Oh, did he write! Letters, poems, essays, plays, even a novel poured out of 954 Forrest. He completed his high school education and began taking college courses. He corresponded with fellow poets. Some of his work found its way into print, and two years ago (and again this year) he won Channel 2's playwriting contest.
About a year ago, H.B. discovered he had AIDS. Word of it spread rapidly, and a most amazing thing happened: The many people whose lives he had intersected from his cell mobilized. They began petitioning, writing and calling the governor, requesting one simple thing: that H.B. be allowed to go home for the time he had left.
The campaign was a long and arduous one, but so many people took the time from busy schedules to come to the aid of a fellow human that state officials were astonished. "I've never seen an outpouring like this," said Paul J. Davis, chairman of the Maryland Parole Commission. They were black and white, rich and poor, the heard of and the unheard of, dozens of them. Some wrote the governor two and three times.
There was Drew Leder, a philosophy professor at Loyola College, who drafted the original petition to the governor; Sharette Kern, H.B.'s former clinical social worker at the prison; Gossie Hudson, a Morgan State professor who interviewed H.B. from prison on his Sunday night WEAA-FM talk show; Robert H. Deluty, a UMBC professor who had struck up a friendship with H.B. after their poems appeared side-by-side in The Evening Sun; Lionel Griffin, a friend from childhood who arranged a place for H.B. to live while he dies; the Arena Players, who donated a third of the proceeds of one of their November productions to H.B.; politicians Elijah Cummings, Nathan Irby, Anthony Ambridge, Vera Hall, Clarence "Tiger" Davis.
If H.B.'s deteriorating health permits, Delegate Davis wants to use him (and H.B. has agreed) as a kind of reverse role model -- the opposite, if you will, of Michael Jordan. If retired basketball superstar Jordan is the emblem of success, convicted criminal and former addict Johnson is the emblem of failure, the very picture of a man destroyed by drugs and crime, a negative exemplar.
On November 22, Governor Schaefer finally allowed H.B. to go home, citing his "touching [of] the lives of those who have read his work." H.B. took a taxi home. The taxi passed Monroe and Fayette, an intersection where he had played as a youngster.

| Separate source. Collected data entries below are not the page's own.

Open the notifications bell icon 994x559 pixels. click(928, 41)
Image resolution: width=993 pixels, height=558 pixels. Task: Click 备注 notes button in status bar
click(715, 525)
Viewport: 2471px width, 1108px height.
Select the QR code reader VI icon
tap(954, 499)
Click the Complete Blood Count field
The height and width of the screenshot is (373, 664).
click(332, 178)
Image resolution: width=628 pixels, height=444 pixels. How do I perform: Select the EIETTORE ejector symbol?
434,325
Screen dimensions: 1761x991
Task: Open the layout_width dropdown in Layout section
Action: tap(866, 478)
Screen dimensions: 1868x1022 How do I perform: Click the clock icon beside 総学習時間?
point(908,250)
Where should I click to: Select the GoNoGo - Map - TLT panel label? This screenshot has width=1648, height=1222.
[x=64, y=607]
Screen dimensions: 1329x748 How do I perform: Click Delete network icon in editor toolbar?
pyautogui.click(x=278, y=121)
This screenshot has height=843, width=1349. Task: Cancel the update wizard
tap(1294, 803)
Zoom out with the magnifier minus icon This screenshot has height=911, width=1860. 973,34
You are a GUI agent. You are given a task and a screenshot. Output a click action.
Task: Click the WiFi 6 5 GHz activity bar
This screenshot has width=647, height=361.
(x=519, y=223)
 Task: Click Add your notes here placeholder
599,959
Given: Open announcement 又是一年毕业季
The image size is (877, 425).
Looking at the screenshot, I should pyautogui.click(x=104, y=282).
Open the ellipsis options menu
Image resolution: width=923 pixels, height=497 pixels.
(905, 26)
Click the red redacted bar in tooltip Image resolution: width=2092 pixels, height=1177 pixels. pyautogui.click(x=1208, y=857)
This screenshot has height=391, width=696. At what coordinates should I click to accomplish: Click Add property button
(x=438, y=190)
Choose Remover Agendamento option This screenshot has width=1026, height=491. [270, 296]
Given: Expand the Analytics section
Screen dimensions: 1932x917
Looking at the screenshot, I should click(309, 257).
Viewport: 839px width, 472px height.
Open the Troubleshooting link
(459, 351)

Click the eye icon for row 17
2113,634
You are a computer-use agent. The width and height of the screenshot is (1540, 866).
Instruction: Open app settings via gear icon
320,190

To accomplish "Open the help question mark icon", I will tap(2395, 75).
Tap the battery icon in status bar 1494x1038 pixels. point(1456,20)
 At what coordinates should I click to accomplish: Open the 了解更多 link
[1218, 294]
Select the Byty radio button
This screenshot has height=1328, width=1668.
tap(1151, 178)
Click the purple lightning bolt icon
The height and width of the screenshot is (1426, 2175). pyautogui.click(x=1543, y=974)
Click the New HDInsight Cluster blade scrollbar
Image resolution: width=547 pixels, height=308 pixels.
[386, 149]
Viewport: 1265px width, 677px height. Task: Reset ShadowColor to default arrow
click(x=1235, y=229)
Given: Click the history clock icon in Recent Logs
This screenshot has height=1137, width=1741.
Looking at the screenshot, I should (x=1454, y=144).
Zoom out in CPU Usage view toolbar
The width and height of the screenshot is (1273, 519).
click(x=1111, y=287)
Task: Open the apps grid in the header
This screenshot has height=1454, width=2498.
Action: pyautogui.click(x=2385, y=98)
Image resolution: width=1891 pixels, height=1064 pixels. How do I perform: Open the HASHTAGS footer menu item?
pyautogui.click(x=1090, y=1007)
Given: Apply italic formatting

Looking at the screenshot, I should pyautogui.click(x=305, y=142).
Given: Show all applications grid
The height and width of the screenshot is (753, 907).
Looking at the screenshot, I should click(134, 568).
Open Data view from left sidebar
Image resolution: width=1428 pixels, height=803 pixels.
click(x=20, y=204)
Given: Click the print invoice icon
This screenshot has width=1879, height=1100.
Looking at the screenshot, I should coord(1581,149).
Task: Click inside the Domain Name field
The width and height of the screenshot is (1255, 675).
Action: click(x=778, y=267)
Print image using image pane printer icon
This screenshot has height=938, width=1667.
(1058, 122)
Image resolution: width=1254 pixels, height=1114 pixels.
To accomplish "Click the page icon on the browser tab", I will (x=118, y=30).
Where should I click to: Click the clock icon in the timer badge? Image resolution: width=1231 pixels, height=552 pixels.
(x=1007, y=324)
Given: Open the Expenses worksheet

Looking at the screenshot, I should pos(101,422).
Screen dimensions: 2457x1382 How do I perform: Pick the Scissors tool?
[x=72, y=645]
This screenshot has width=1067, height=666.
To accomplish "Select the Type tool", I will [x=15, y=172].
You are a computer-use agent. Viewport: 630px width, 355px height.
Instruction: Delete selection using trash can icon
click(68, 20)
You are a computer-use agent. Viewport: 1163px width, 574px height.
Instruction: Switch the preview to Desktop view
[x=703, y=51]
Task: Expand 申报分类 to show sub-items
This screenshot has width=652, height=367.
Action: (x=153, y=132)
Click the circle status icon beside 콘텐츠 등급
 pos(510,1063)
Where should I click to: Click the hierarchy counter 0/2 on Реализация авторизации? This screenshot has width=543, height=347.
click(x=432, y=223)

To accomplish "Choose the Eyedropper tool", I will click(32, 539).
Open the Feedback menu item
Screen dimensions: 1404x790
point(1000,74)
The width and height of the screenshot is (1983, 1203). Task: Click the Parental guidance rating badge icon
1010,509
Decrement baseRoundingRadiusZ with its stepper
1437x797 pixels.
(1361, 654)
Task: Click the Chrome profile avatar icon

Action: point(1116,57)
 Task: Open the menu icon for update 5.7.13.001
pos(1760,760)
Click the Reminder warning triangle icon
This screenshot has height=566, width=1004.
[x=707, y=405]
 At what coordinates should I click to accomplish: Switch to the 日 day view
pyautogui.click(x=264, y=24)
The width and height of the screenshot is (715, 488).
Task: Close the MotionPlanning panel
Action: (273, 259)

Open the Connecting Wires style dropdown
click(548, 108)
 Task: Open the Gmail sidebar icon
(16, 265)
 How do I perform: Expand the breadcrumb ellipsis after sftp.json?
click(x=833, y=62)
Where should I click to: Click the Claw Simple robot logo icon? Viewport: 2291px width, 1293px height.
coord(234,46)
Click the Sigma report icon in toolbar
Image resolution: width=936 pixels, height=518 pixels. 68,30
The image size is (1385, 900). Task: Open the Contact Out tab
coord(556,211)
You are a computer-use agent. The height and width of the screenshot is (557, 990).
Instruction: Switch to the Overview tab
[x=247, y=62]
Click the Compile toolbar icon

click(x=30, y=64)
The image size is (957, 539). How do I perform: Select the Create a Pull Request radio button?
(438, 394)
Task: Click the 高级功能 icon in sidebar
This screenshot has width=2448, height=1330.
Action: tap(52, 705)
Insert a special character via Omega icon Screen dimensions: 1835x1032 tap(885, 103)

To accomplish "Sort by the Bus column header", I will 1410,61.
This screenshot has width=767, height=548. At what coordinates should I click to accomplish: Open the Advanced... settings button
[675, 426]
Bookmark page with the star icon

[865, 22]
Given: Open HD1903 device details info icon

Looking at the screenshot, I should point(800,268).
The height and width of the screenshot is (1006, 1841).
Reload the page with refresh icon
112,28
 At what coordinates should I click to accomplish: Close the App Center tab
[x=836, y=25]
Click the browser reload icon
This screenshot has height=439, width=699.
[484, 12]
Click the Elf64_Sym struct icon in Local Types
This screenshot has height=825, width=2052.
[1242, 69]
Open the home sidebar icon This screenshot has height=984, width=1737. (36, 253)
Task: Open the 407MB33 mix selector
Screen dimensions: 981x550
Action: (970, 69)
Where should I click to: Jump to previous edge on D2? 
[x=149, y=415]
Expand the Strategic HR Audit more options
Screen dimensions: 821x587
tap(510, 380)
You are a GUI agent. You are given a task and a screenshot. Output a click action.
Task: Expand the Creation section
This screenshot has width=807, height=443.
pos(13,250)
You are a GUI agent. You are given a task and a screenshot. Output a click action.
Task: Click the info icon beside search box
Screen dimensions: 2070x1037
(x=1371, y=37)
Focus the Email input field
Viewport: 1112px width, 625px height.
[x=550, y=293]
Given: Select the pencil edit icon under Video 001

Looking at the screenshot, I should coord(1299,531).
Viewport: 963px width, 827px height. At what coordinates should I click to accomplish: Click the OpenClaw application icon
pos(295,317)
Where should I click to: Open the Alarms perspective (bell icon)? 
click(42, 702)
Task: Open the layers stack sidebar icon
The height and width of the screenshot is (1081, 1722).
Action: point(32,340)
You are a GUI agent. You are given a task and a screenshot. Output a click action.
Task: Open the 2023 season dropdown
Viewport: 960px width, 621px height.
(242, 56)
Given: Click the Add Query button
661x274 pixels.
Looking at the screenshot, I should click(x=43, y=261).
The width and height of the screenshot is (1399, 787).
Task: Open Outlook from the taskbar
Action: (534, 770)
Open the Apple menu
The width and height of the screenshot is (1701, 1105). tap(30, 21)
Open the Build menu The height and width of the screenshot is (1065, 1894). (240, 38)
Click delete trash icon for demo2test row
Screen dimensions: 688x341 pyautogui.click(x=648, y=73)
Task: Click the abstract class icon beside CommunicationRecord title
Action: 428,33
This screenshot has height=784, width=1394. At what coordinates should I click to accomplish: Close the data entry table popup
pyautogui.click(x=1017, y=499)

"I saw how the addicts had taken over the corner," he said, "and even though I was going home, I was overwhelmed by sadness. That corner used to sparkle. People used to walk proud. They don't now. I recognized the expression on the faces. I used to wear it. Man, it's death alive."
But H.B.'s first after-prison poem, "Homecoming," was an affirmation of life: "Incredible is/ This homecoming thing!/ Made of wife and kids,/ Parents and friends!/ Heavenly hellos,/ Historical sins./ And I am back!/ I am black. I am free,/ And I am back!/ On a street of smiles/ New life begins."
Mike Bowler is editor of The Evening Sun's Other Voices page.